Web bugs

ravi gadfly at exitleft.org
Wed Apr 3 09:29:03 PST 2002


Max Sawicky wrote:
> Shouldn't there be a way for a program to send bogus
> information back when such bugs are encountered?
> Ideally such a program would send a stream of
> garbage info, and if enough people did this the
> value and use of such bugs would be diminished,
> I would think.
>

if i understand this webbugs stuff correctly, as marco points out, this has been around for a while (hitbox i think is one company that has been doing this for 4/5 years?). there is only certain information you can obscure - the cookies for instance. your IP address is fairly impossible to hide (you could of course be going through a proxy, in which case they get the proxy server IP; now this is true i think for AOL, which is 60% of US internet users today - so this IP based tracking scheme could be meaningless unless cookies are also used).

mozilla, the web browser, allows you to restrict image loading in many ways, including restricting it to only those images that come from the original server. unfortunately the latter breaks all these edge-serving mechanisms like akamai (since yahoo's images come from akamai edge servers, for example).

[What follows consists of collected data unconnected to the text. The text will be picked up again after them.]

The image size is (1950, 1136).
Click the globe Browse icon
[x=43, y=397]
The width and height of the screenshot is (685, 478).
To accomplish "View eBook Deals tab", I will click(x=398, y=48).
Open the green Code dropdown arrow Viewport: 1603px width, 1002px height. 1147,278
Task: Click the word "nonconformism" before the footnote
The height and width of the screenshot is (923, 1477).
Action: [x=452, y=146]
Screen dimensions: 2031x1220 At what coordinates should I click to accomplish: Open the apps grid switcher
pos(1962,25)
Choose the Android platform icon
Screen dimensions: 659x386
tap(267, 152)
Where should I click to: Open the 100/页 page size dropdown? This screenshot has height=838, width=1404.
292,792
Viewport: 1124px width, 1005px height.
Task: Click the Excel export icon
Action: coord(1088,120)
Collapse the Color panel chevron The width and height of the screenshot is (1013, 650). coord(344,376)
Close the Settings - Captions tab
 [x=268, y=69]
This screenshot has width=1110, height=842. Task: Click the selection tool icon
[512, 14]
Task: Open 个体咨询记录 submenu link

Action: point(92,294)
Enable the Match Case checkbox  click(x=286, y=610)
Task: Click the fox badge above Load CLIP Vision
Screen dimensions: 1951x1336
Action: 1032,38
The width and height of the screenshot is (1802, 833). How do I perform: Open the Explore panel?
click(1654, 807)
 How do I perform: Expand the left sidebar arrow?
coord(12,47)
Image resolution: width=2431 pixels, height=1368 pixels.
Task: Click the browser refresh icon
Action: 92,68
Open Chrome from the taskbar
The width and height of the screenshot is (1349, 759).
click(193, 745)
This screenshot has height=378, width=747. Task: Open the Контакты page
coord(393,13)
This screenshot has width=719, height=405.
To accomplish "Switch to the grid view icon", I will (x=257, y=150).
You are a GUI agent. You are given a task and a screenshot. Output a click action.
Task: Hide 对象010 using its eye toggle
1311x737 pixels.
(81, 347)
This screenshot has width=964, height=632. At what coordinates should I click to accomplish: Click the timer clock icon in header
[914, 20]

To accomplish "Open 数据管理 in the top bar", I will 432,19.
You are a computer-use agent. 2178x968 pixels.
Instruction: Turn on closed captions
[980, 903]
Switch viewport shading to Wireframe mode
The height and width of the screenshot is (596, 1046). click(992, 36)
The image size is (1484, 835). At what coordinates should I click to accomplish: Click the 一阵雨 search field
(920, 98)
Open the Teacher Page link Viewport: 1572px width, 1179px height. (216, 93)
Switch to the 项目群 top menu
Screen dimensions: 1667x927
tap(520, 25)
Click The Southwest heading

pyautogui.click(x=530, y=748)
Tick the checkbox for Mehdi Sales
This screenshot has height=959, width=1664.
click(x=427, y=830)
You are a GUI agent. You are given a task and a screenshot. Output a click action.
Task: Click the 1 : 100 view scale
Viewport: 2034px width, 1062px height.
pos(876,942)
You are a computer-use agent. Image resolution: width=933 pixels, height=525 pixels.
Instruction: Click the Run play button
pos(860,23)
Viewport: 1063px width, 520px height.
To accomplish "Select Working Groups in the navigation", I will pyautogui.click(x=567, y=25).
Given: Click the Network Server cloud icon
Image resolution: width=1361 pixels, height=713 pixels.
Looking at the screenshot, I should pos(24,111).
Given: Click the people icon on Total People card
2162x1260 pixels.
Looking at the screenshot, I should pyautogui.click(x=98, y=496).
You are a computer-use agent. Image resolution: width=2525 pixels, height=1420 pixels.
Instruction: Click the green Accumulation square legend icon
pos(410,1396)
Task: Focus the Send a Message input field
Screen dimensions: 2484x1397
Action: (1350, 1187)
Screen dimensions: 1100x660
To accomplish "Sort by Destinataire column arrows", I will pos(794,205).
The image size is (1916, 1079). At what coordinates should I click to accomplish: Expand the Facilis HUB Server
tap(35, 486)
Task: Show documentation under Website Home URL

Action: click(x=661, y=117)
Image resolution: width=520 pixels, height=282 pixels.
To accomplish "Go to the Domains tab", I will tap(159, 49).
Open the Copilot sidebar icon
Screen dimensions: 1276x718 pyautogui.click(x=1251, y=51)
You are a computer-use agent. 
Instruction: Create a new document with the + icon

even if you were to inhibit your browser from loading the webbug image from such services, they (the web site you are actually visiting, say yahoo) could still help track you by saving the info (your IP address, the URL you were on, etc) and then reporting that info to the aggregators (whoever is tallying all this up and studying your trends).

to address the thought above: thats actually not a bad idea... right a little HTTPGET program that goes and gets these GIFs at various times, supplying them false cookie info etc ;-).